◆ Document text:
·····

All too often it is the first two being blamed, and the student is not held accountable. If the parent isn't involved but the student and teacher are, then the student is likely to succeed. If the teacher is not involved but the student and parent are determined, the student is likely to succeed (maybe not in that specific class, but in general). Now if the teacher is trying, and the parent is trying, and the student just doesn't care . . . well, the student isn't going to succeed.

Honestly, I think at this point we need to take a long hard look at making students more accountable for their schooling. My friend allowed students to use notes on her tests, and even told them in class when something might appear on the test. When students failed the tests, (some making as low as fives or tens on her test) whose fault was that? Students had every opportunity to succeed, but chose not to take it. Her district also requires her to allow students to retake a test until they pass, so the students had no motivation to pass it, because they could retake it until she was tired of staying after school and making up a new test for them.

When I gave my finals this year, I gave the students a review sheet that contained the exact same questions as the final, just in a different order. I gave the corrected review sheet back to the students two weeks early to study it. More than half of my students failed the final. When I asked them whether they had studied, they admitted they had not. (Please do not suggest the students did not actually learn what they were supposed to -- the questions came straight from the tests I had given them earlier in the year--which they passed).

At some point the student has to be held accountable for their studies. I realize I bear some of the responsibility - as does the parent - but if a kid doesn't care, they aren't going to do well in my class no matter how often I contact their parents, or how often I have conferences with them, or how often I vary my instruction.

I think a good analogy would be a doctor telling a patient to quit smoking. The doctor tells the patient why, informs the patient of the risks of smoking, and works with the patient to help them quit smoking. When the patient continues to smoke and dies of lung cancer, is it the doctor's fault? Or does the patient hold some (if not most) of the responsibility for their actions?

·····

◆ Given information:

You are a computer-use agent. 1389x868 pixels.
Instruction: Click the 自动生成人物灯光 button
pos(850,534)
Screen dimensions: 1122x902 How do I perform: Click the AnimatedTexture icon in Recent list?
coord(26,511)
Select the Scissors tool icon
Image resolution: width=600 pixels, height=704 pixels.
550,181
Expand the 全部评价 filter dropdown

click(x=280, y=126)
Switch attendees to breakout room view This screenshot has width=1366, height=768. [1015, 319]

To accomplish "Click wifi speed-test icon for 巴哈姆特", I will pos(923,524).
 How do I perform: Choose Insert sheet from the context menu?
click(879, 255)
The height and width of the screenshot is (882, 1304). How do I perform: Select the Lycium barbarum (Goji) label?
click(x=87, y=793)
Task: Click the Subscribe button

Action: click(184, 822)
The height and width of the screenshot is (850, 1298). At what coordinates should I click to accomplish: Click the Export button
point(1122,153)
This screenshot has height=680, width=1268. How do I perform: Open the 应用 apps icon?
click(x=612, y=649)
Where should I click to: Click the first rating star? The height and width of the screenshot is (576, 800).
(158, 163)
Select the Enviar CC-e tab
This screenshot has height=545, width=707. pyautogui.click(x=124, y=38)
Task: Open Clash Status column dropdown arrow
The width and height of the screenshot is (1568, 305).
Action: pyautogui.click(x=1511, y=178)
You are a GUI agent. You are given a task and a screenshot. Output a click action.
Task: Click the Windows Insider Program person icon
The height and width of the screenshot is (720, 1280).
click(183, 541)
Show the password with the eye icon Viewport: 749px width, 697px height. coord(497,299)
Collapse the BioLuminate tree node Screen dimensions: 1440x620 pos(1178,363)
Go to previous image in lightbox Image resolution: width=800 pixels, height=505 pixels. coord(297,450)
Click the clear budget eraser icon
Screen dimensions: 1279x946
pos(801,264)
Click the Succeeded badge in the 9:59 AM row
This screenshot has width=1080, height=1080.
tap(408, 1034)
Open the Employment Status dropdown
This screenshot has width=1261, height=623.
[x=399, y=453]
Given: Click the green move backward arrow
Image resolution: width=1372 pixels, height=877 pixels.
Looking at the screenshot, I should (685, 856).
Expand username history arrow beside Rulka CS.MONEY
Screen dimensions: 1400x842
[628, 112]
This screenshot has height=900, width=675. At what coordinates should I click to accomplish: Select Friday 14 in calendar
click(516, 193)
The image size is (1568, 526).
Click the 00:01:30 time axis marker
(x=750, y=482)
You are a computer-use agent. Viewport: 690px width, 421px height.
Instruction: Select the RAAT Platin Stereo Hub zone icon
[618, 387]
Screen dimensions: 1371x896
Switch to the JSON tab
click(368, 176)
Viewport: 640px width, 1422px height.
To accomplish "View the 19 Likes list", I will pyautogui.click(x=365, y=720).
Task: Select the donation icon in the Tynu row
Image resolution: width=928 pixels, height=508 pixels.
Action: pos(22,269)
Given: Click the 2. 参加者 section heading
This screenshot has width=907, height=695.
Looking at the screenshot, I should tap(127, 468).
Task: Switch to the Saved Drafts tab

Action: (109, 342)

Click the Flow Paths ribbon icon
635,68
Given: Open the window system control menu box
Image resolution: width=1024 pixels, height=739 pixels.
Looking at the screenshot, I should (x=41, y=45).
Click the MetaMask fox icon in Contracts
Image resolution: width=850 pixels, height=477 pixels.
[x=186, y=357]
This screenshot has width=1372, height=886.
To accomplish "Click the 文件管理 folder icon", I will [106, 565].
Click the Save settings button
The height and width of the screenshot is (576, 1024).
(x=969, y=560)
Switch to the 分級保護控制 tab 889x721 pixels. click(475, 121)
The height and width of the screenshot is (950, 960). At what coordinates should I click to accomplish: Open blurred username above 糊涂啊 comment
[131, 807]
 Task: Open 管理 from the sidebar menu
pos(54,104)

·····

◆ Work order 1:
Please reproduce the passage on student accountability, starting with "When I gave" and going on through "year--which they passed).".
◆ Work order 2:
In the passage on student accountability, what analogy does the writer offer?

◆ Answer box 1:
When I gave my finals this year, I gave the students a review sheet that contained the exact same questions as the final, just in a different order. I gave the corrected review sheet back to the students two weeks early to study it. More than half of my students failed the final. When I asked them whether they had studied, they admitted they had not. (Please do not suggest the students did not actually learn what they were supposed to -- the questions came straight from the tests I had given them earlier in the year--which they passed).

◆ Answer box 2:
A doctor telling a patient to quit smoking.